Membranolytic activity of the drug FS-1 on spheroplasts of M. smegmatis.
Determination of the FS-1 membranolytic activity was implemented on M. smegmatis ATCC 607 spheroplasts [3]. Spheroplasts were obtained by the treatment of bacterial cells by lysozyme. 100% spheroplast formation was controlled with the use of smear microscopy based on phase-contrast method.
The following concentrations of FS-1 were used in this experiment: 100, 64, 32, 16, 8, 4 and 2 μg/mL. Suspension of spheroplast unexposed to FS-1 served as a negative control.

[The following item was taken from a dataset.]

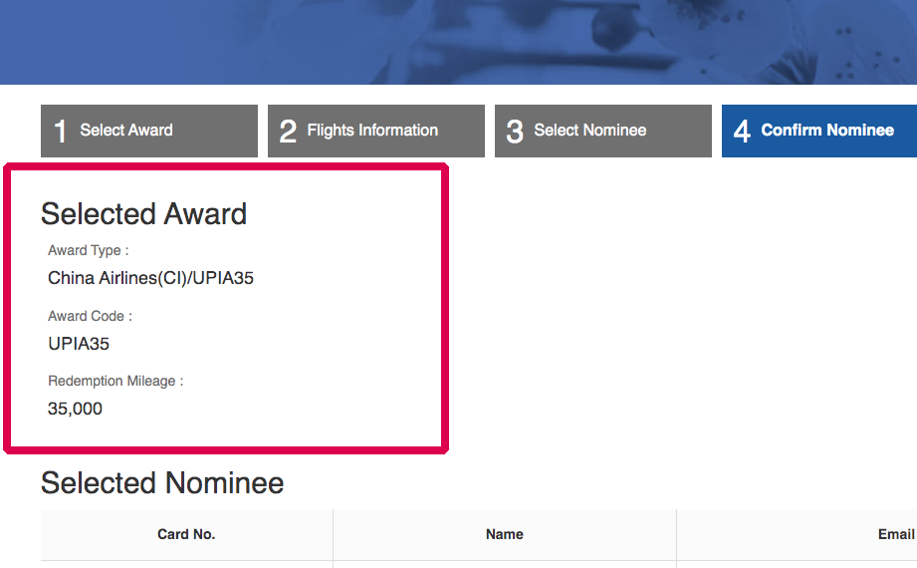
Task: Click the numeral 4 step badge
Action: (x=742, y=132)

The measurement of optical density of spheroplasts was implemented on Lambda 35 (Perkin Elmer, USA) spectrophotometer at the wavelength of 540 nm during 30 min at 5 min interval.
Electronmicroscopy
Electron microscopy of cells of M. tuberculosis treated by the drug FS-1 was performed on the JEM-1011 transmission microscope (Japan). In this experiment the M. tuberculosis strain 320 with drug resistance to rifampicin, isoniazid, streptomycin, ethambutol and pyrazinamide was used [4].

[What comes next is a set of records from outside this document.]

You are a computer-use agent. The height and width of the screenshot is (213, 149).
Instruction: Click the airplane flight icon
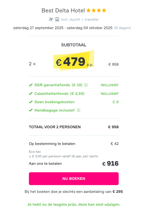51,20
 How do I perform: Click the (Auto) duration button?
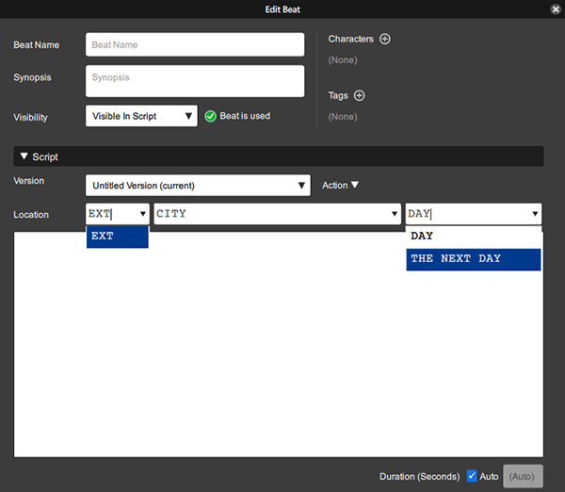click(x=523, y=476)
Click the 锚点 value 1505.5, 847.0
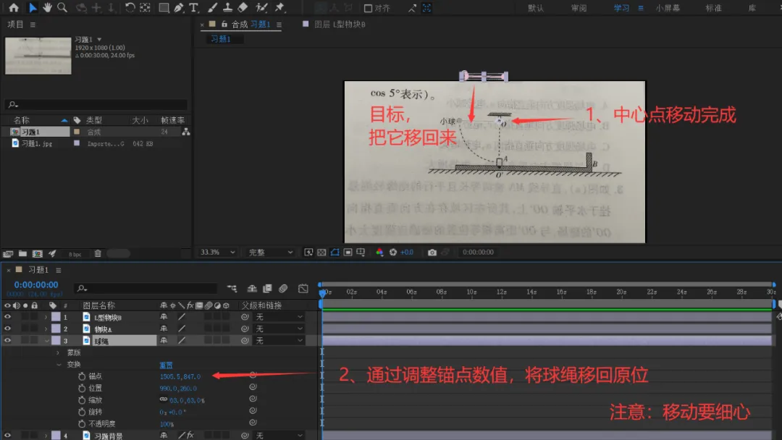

Bacterial culture mass from Lowenstein–Jensen medium exposed to FS-1 drug at a dilution of 1:50 was fixed by 2.5% glutaric dialdehyde in 0.1 M in phosphate buffer with рН 7.2 during 2 h. Then the samples were washed out for 2 times in the same buffer and were placed for 3 hs in 1% osmium tetroxide solution (OSO4). Later on these specimens were washed out for 3 times in 50% ethanol (until solution becomes transparent). The samples were left overnight at 4°C in 2% uranyl acetate solution in 70% ethanol. Subsequent experiments were performed in rising ethanol concentrations: In 80%- 2 times for 30 min; in 96%- once for 1 h; in absolute alcohol (100%) for 1 h. Then they were dehydrated in absolute (abs.) acetone for 2 times during 30 min. Slice on formvar films were examined under transmission microscope with the accelerating voltage of 80 kV after being contrasted by uranyl acetate with Reynolds’s reagent.
Molecular modeling
Structures modeling the mechanism of antibacterial action of FS-1 are calculated using the DFT/CAM-B3LYP approach [4]. Calculations were carried out using the GAUSSIAN 09 [5].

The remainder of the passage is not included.